▶ Exercise directions
The lines below, from the one containing "Where should I click to: Click the notification" through the one containing "Click the Set up database step", should be set down exactly, with no pictures and nothing else.

▶ Exercise data

◆ ◆ ◆ ◆

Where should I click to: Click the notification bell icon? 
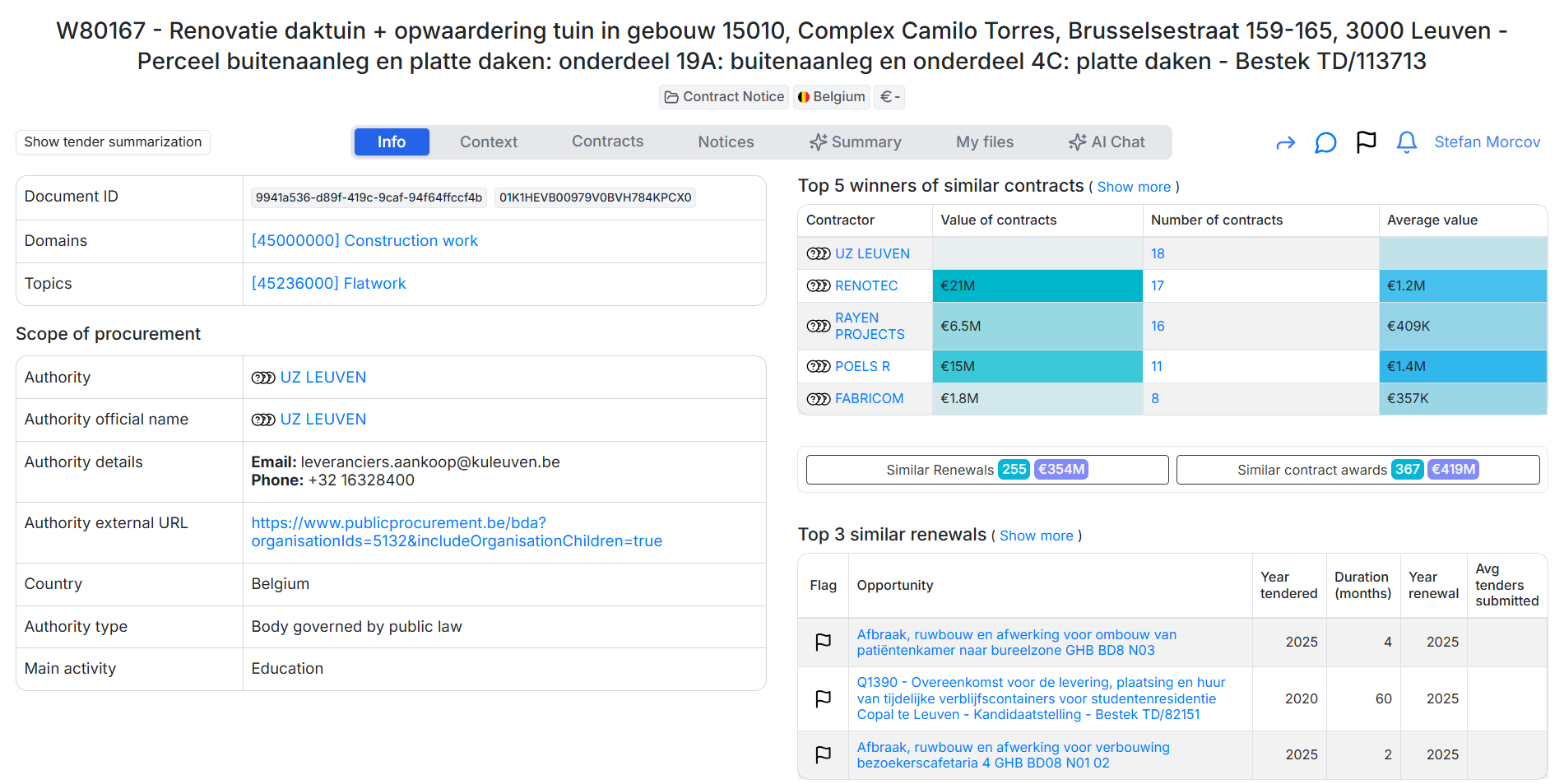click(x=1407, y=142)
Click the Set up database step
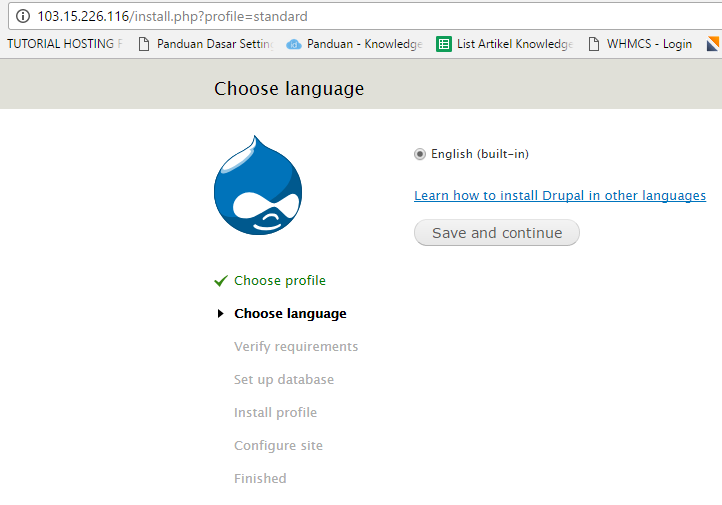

◆ ◆ ◆ ◆

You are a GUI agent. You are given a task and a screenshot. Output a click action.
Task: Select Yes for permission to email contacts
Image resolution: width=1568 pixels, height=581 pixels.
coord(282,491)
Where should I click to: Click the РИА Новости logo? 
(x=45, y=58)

◆ ◆ ◆ ◆

▶ Answer below
Where should I click to: Click the notification bell icon? 
click(x=1407, y=142)
Click the Set up database step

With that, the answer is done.